Knockdown of ZNF503-AS2 decreases GBM cell proliferation, leads to G2/M cell cycle arrest, promotes apoptosis, and reduces cell invasion and migration capacity
To evaluate the role of ZNF503-AS2 in GBM cells, we knocked down ZNF503-AS2 in GBM cell lines (LN229, U118 and A172) and primary GSCs (GBM#P3) using siRNAs, and the knockdown efficiency is shown in Fig 7A. The results of the CCK-8, colony formation assay, and EdU assay showed that the growth of ZNF503-AS2 knockdown cells was inhibited (Fig 7B–7D).

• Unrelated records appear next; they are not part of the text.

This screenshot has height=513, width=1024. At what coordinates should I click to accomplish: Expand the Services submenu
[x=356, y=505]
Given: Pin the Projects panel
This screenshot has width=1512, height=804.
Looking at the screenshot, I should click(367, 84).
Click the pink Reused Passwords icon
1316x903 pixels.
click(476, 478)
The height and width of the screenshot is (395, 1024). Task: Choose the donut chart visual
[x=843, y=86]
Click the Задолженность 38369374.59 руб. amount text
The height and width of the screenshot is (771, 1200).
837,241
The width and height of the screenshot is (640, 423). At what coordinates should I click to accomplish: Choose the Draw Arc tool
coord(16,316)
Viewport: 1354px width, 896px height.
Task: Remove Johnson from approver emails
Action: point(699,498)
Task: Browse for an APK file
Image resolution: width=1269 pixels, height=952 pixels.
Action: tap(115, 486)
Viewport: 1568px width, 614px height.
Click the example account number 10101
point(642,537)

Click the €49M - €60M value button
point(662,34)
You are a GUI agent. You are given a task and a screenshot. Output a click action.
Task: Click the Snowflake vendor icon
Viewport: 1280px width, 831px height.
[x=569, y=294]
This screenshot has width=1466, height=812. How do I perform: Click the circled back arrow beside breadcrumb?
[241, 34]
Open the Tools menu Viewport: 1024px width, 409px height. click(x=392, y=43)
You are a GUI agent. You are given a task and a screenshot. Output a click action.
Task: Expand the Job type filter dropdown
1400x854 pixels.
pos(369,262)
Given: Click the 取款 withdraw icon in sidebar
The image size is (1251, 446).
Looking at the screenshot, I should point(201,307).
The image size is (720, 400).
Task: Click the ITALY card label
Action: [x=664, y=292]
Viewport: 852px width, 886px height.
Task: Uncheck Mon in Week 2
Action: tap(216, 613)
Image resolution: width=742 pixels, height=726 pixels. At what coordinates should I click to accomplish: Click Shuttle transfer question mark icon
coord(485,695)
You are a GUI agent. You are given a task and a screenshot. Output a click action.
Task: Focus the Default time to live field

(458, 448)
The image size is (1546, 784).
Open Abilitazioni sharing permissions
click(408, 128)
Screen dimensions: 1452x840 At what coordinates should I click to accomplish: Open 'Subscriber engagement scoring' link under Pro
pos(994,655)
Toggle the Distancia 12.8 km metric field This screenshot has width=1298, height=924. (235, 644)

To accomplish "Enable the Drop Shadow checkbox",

(A) The knockdown efficiency of ZNF503-AS2 was measured by qRT‒PCR. (B-D) CCK-8 (B), colony formation assay (C), and EdU assay (D) showed that ZNF503-AS2 knockdown reduced the proliferative capacity of LN229, U118, A172, and GBM#P3 cells. Scale bar = 100 μm. NS, not statistically significant; * P < 0.05; ** P < 0.01; *** P < 0.001.
Analysis of the cell cycle assay showed that knockdown of ZNF503-AS2 led to an increase in G2/M phase cells (Fig 8A), and the results of apoptosis showed that ZNF503-AS2 knockdown was able to promote apoptosis (Fig 8B).
(A) ZNF503-AS2 knockdown resulted in an increase in G2/M phase cells. (B) Knockdown of ZNF503-AS2 increased apoptosis in LN229, U118, A172, and GBM#P3 cells. NS, not statistically significant; * P < 0.05; ** P < 0.01; *** P < 0.001.
The results of Transwell assays and wound healing assays showed that ZNF503-AS2 knockdown inhibited cell invasion (Fig 9A) and migration (Fig 9B).
(A) Transwell assay in LN229, U118 and A172 transfected with ZNF503-AS2 siRNAs or NC. Scale bar = 200 μm. (B) Wound healing assay in LN229 and A172 cells transfected with ZNF503-AS2 siRNAs or NC. Scale bar = 200 μm. NS, not statistically significant; * P < 0.05; ** P < 0.01; *** P < 0.001.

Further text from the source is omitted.